# AIM OF THE EXERCISE:
In the forum thread on StuG assault guns, in what year was "fixed" ammunition introduced for the Sturmhaubitze 42?

A great site. Many thanks for pointing it out.


----------



## Amsel (Nov 17, 2009)

Here is a StuG that was captured and crewed by Americans.


----------



## Marshall_Stack (Nov 17, 2009)

Interesting picture Amsel. I have never heard or seen the US using enemy tanks.


----------



## Soren (Nov 17, 2009)

Check this out then Marshall


----------



## CharlesBronson (Nov 17, 2009)

That captured one is using the aditional concrete layer over the frontal armor.

Talking about guns, this is an Sturmhaubitze 42 reloading, note the 105mm projectiles, the propellant cases were stored separately up to 1944 when a "fixed" ammunition was introduced.


----------



## Erich (Nov 17, 2009)

but used in a different form of defense that one of artillery when and if needed, not AT unless provoked


----------



## CharlesBronson (Nov 17, 2009)

Of course. it was a direct fire howitzer on tracks. However some armor piercing discarding sabot ammo was developed very late in the war, to use that the Stug42 loose the muzzle brake wich wasnt compatible with saboted projectiles.


----------



## davebender (Nov 17, 2009)

The German StuG series performed the same infantry support mission as the Soviet Su-76 and American M4(105) Sherman. They should be considered artillery rather then anti-tank weapons.


----------



## Erich (Nov 17, 2009)

that would be a nope Dave, as I said in an earlier posting the Stug III replaced the Pz IV in the Panzer regiment.

as from a couple of German sources over 10,000 Allied/Soviet vehicles were popped out by the Stug's, believe what you want as fact but they were a tremendous impression on non Axis forces, low down, strung out and effective offering the punch that was often times lacking in 1945. also check out the site I listed, whether a person understands Deutsch or not, it's a keeper.

I have a copy of a German Panzer-jagd Abteilung make-up in front of me that I just pulled out; the Pz-Jagd Kompanie comprised some 8 -10 Stug III's accompanied by a Stab of 2-4 Stug III's. a II. Kompanie was also supplied within the Abteilung and the 3rd Kompanie was useually a towed Pak 40 unit but also it could be replaced by Stug III's: this was changed if applicable and available in late 1944 to Pz-jagd IV (Jagdpanzer IV) which seemed to be a rareity even in spring of 45.


----------



## davebender (Nov 17, 2009)

What time frame are you referring to? 

The Pz IV Auf A through Auf E produced during 1939 to 1942 had a 7.5cm/24 howitzer mounted in the turret. They were infantry support vehicles. So it makes sense the StuG would take their place when the Pz IV was up-gunned to become a main battle tank.


----------



## m kenny (Nov 17, 2009)

davebender said:


> What time frame are you referring to?

# Records of locating words and elements:
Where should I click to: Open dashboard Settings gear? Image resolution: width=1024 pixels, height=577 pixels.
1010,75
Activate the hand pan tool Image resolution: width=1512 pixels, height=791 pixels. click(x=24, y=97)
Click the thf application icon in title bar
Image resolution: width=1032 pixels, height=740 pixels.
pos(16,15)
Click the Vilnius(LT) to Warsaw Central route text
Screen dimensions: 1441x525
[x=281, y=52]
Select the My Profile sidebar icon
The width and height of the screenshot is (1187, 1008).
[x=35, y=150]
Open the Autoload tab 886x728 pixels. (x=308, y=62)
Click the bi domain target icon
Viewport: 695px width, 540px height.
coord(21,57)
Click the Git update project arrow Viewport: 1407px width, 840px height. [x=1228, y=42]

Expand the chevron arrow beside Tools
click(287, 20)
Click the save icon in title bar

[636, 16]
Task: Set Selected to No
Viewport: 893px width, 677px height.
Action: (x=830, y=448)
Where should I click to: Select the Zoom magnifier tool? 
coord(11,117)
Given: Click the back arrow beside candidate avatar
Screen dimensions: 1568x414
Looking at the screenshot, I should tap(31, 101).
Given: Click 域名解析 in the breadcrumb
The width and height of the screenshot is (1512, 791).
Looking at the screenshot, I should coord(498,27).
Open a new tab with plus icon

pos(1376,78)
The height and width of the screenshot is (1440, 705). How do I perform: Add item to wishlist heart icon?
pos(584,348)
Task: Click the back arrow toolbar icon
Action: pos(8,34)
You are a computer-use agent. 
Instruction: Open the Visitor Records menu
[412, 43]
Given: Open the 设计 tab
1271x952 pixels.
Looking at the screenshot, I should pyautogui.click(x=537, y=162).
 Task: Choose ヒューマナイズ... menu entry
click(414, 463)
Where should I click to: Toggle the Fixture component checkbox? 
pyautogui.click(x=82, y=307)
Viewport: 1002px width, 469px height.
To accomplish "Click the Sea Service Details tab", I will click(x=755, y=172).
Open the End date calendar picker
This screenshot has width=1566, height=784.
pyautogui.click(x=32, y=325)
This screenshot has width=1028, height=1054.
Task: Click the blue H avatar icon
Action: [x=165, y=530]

# ANSWER FOR THE TASK:
1944